Textauszug —
==*==
Je enger mein Kontakt mit der Natur wurde, umso mehr wuchs meine Distanz zum Schulalltag. Wie die meisten Jungs war auch ich glühender Fan von Superhelden. Superman war cool, aber letztlich war es Tarzan, der mein Herz gewann, weil er in der Wildnis lebte und sowohl die Menschen als auch den Dschungel beschützte. Ich war hin und weg von seinen körperlichen Fähigkeiten und der Tatsache, dass er in perfekter Harmonie mit der Welt rings um ihn herum lebte.

Ich wollte Tarzan sein, auch wenn ich nicht recht wusste, wie ich das bewerkstelligen sollte.

Besonders genoss ich immer die Zeit in unserer Hütte in Lake Arrowhead. Mein Vater war leidenschaftlicher Hobbynaturkundler. Er brachte mir alles Wichtige über Pflanzen bei und nahm mich mit auf die Wachteljagd. Auf unseren langen Wanderungen erklärte er mir die landschaftlichen Begebenheiten und ließ mich an Pflanzen riechen.

Diese Ausflüge und die Wochenenden während des Jahres, wenn meine Mutter mit mir an den Strand fuhr, zeigten mir, wie lebendig ich mich dort draußen fühlte. In den Bergen wie im städtischen Park fühlte ich mich ganz anders als in Gebäuden oder mit Asphalt unter den Füßen.

Menschen verwirrten mich sehr häufig, die Mechanismen der Natur hingegen erschienen mir stets logisch und nachvollziehbar.

Mit siebzehn erlaubten mir meine Eltern, mein Leben selbst in die Hand zu nehmen, und ich zog in den Yosemite Nationalpark. Es war das ideale Alter, um sich mit der Wildnis auseinanderzusetzen. Ich hatte die Kraft der Jugend auf meiner Seite und keine Familie, für die ich sorgen musste. Es war Spätherbst. Ich nahm einen Job in einer Eisdiele an, und als sie zum Saisonende schloss, arbeitete ich die nächsten sechs Wochen in einer Cafeteria. Ich legte mich mächtig ins Zeug und bekam besondere Veranstaltungen und Catering-Events zugeteilt. Das Beste an dem Job war allerdings, dass ich nur an zwei Tagen pro Woche arbeiten musste.

Das gab mir genug Freiheit, die Natur in meinem Lebensrhythmus zu entdecken.

So kam es, dass ich im schlimmsten Schneesturm des gesamten Winters auf einem Felsvorsprung in Gipfelnähe des Clouds Rest landete, mit Bären als einziger Gesellschaft. Und dort oben geschah etwas Seltsames. Statt mich gefangen zu fühlen, überkam mich ein Gefühl der Freiheit, nicht nur, weil ich dort sein wollte, sondern weil ich es musste. Ich war auf den Clouds Rest geklettert, weil ich gewusst hatte, dass es dort etwas für mich zu entdecken gab.

Etwas, das größer war als ich.

In dieser Zeit stand Wandern im Yosemite ganz hoch im Kurs. An ihren freien Tagen oder Wochenenden packten die jungen Leute aus der Gegend ihren Rucksack, um irgendwo in der freien Natur zu campen. Für mich waren diese Trips bloß Touristenausflüge. Mein erster Rucksacktrip sollte etwas ganz Besonderes, ein etwas verrücktes Abenteuer sein, daher beschloss ich, den Clouds Rest zu erklimmen.
==*==
Datensatzabschnitt —

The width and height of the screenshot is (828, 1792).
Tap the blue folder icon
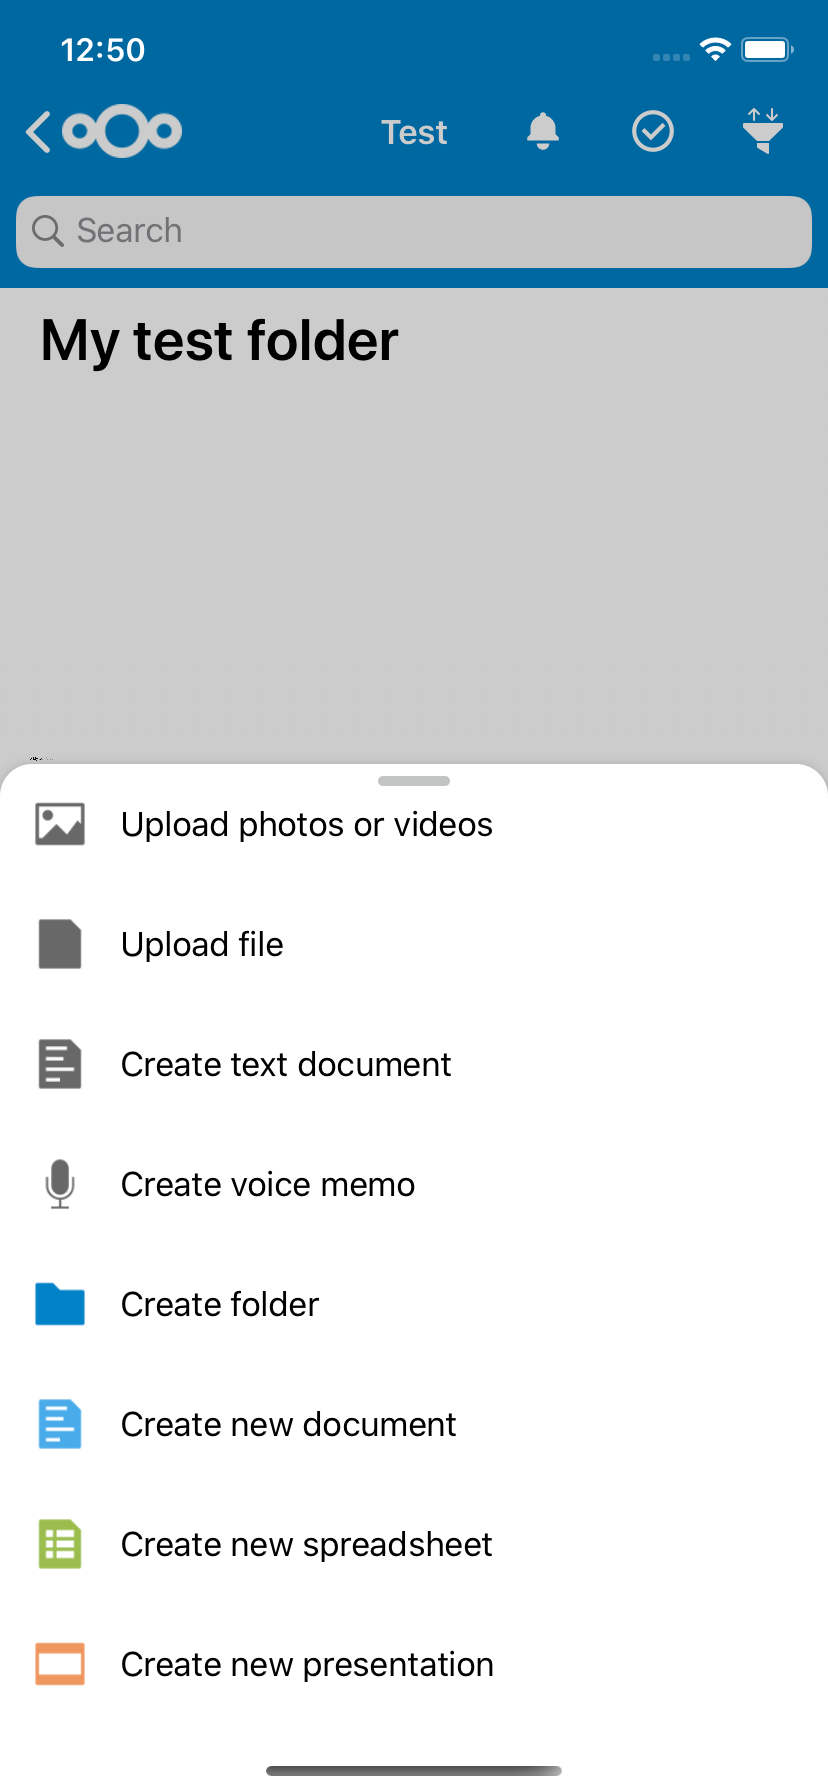pos(60,1304)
==*==
Schriftliche Aufgaben —
1. Beantworten Sie anhand des Textauszugs über das Leben in der Natur diese Fragen:
(a) Welcher Superheld gewann am Ende das Herz?
(b) Wo stand die Hütte der Familie?
(c) An wie vielen Tagen pro Woche wurde in der Cafeteria gearbeitet?
2. Prüfen Sie, ob diese Aussagen zum Textauszug über das Leben in der Natur passen, und belegen Sie jede Antwort mit einem wörtlichen Zitat:
(a) Der Vater war Hobbynaturkundler.
(b) Der Umzug in den Yosemite Nationalpark erfolgte mit achtzehn.
(c) Auf dem Clouds Rest stellte sich ein Gefühl der Gefangenschaft ein.
3. Schreiben Sie bitte den Textauszug über das Leben in der Natur weiter, und zwar im Anschluss an seinen letzten Satz.
Das Material spielt hierfür keine Rolle.

Gelöste Aufgaben —
1.
(a) Tarzan
(b) In Lake Arrowhead
(c) An zwei Tagen pro Woche

2.
(a) Ja – „Mein Vater war leidenschaftlicher Hobbynaturkundler.“
(b) Nein – „Mit siebzehn erlaubten mir meine Eltern, mein Leben selbst in die Hand zu nehmen, und ich zog in den Yosemite Nationalpark.“
(c) Nein – „Statt mich gefangen zu fühlen, überkam mich ein Gefühl der Freiheit“

3.
Es war Winter, und ich hatte ein langes Wochenende frei. Überall lag Schnee, bei Temperaturen zwischen höchstens fünf Grad während des Tages und minus zehn Grad nachts. Ich zog Shorts, Socken, Schuhe und eine mitteldicke Fleecejacke an und beschloss, mit minimalem Gepäck loszuziehen: einem besonders leichten, wasserabweisenden Biwaksack, der mir Schutz vor den Elementen bot.

Ich wollte zuerst den Clouds Rest erklimmen und dann weiter zum Half Dome wandern, mit so wenig Proviant wie möglich, um herauszufinden, was das Land mir anbot.

Einst galt der Half Dome als nicht besteigbar. In einem Bericht aus dem Jahr 1865 hieß es, er sei »wahrscheinlich der einzige von all den hohen Bergen des Yosemite, auf den niemals ein Mensch einen Fuß gesetzt hat und wohl auch niemals jemand einen Fuß setzen wird«. Zehn Jahre später bezwang ihn George Anderson, jener Bergsteiger, der auch die Drahtseile verlegte, die heute noch verwendet werden. Mittlerweile kann jeder einigermaßen trainierte Bergsteiger den Gipfel erreichen.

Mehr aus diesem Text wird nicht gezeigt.